An earlier column questioned recent allegations that U.S. manufacturing has suffered a long-term secular decline rather than a routine but painful cyclical recession. I received a number of critical comments, some from online bulletin boards. Many misunderstood the distinction just mentioned, between secular and cyclical trends, and nearly all the critics misunderstood the statistics.

I am certainly not claiming that all manufacturing industries are now flourishing in every state. On the contrary, industrial production in August was barely 1 percent above the cyclical trough in December of 2001. But suffering for a few years during and after a recession is a typical cyclical malady -- not a sign that manufacturing has long been fleeing the United States. Manufacturing generally grows faster than the economy during booms but also falls faster during slumps. Manufacturing often declines before recessions begin and remains distressed for quite a while after recessions end.

A couple of complaints about my earlier column were well illustrated by a thoughtful letter in The Washington Times from Michael Kirschner of San Francisco. Like several others, he sincerely believed (incorrectly) that the statistics I mentioned about GDP and industrial production confused U.S. companies with U.S. production: "Very little that HP, Dell or many other high-tech manufacturers make," wrote Kirschner, "is built in the United States."

Actually, Dell has huge award-winning manufacturing plants in Austin, Texas, and Nashville, and Hewlett Packard has manufacturing plants in 29 U.S. cities. Foreign plants of companies such as HP and Dell are mainly needed to fill foreign orders as quickly as they are filled here. Dell's factory in Ireland markets to Europe, not the United States.

Perhaps Kirschner meant to say that many parts that go into making computers are made in places like Singapore. But imported parts have nothing to do with statistics on manufacturing output within the United States.
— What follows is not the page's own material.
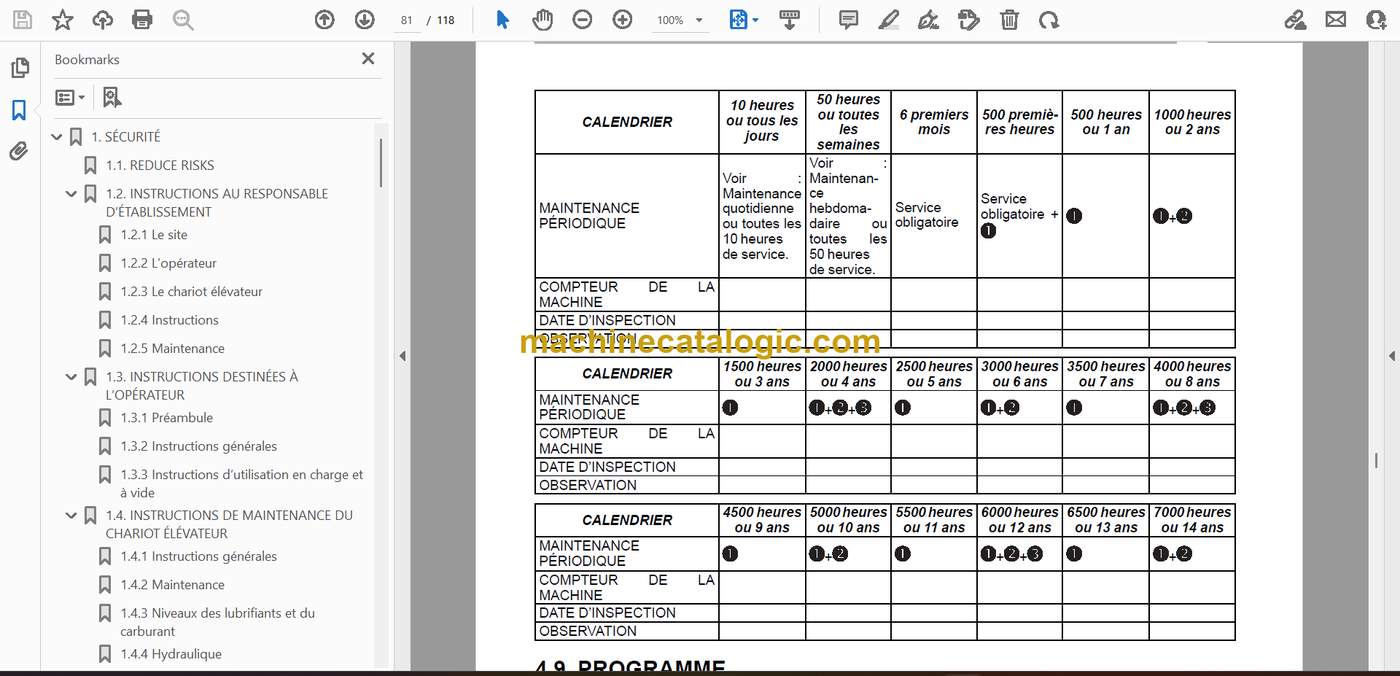
Task: Select the hand pan tool
Action: (542, 19)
Gross Domestic Product from manufacturing is -- as the name says -- domestic product only. If a $1,000 computer contained $700 worth of imported parts, then only the $300 of value added would be counted as domestic product.

Recent controversy about manufacturing's allegedly falling share of GDP resulted from statistical mistakes. One obvious error has been to compare the figure at a cyclical peak such as 1988 with the recent recession bottom in 2001. Another error has been to rely on the nominal value of manufacturing rather than its real value or quantity.